Hari ini merupakan akhir musim dingin. Cuaca lumayan hangat dan beberapa tanaman mulai bermekaran.
Gumpalan salju sisa kemarin terlihat mencair dan membasahi trotoar di depan apartemenku.
Seperti hari-hari biasanya, aku tidak tertarik dan menyematkan earphone-ku, membiarkan dentuman piano yang membuatku fokus pagi itu.
Perkenalan?
Mungkin tidak perlu. Aku bukan gadis periang, pintar, apalagi jago menari. Aku bukan termasuk kumpulan gadis populer di kampus. Aku hanya gadis--mahasiswi 20 tahun biasa yang menjalani hari-harinya dengan biasa-biasa saja dan mempunyai impian memiliki kemampuan super dapat menghilang dan dapat mendapat pekerjaan tetap setelah lulus.
Seperti biasa dihari senin pukul 10 pagi aku tidak memiliki jadwal kuliah dan bekerja part-time di sebuah toko buku--atau lebih tepatnya perpustakaan tapi skalanya lebih kecil. Letaknya hanya 3 blok dari kampusku di daerah Hongdae.
Aku mengikat rambut sebahuku yang sebelumnya aku biarkan tergerai sambil membuka pintu toko tempatku bekerja.
Aku memberi salam kepada pemilik toko--Tuan Nam--dan memakai jas kemudian mulai menaruh buku yang sudah dikembalikan, ke rak semula.
Walaupun gajinya tidak besar, aku lebih senang bekerja disini daripada di sebuah cafe dan rumah makan. Aku lebih menyukai tempat tenang dan dapat membaca buku-buku ini secara gratis sambil mendengarkan dentuman nyaman piano yang keluar lewat pengeras suara toko.
Namun, ada satu yang mengganguku. Akhir-akhir ini ada seorang lelaki dengan topi bisbol hitam dan masker hitam yang menutupi sebagian wajahnya sering datang ke toko buku tempatku berkerja.
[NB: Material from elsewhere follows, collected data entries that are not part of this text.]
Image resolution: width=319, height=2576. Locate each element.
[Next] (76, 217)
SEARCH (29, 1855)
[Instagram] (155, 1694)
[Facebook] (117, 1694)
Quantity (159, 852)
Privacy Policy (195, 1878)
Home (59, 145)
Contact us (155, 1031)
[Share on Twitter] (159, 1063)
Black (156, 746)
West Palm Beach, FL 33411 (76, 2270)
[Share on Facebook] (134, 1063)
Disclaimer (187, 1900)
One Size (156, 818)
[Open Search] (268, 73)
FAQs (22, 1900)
Bukannya aku berprasangka buruk atau apa, tapi ia terlihat mencurigakan. Tidak seperti pelanggan lain yang hanya mencari beberapa buku dengan waktu yang singkat, ia pernah keluar saat toko buku ini mau tutup.
Ah, sudahlah. Mungkin ini hanya pikiranku saja yang terlalu banyak menonton film kriminal.
Hari ini yang datang sedikit dan aku bisa menghabiskan waktuku dengan membaca komik serial detektif jepang yang populer.
Kulihat jam dipergelangan tanganku yang sudah menunjukkan pukul 5 petang.
"Yeseol, aku pulang duluan. Kau kunci toko ini seperti biasa ya?" Perintah Tuan Nam, sambil tersenyum yang memperlihatkan gigi taring bawahnya.
Aku membalasnya dengan anggukan.
Aku mengambil buku di meja pengembalian dan mulai menaruh buku tersebut di raknya. Sampai listrik tiba-tiba padam.
Aku terdiam di salah satu rak buku paling pojok tempat dimana genre fiksi romansa bertempat. Gelap. Aku mengingat kembali telah mengunci pintu depan dan menutup kaca depan dengan tirai.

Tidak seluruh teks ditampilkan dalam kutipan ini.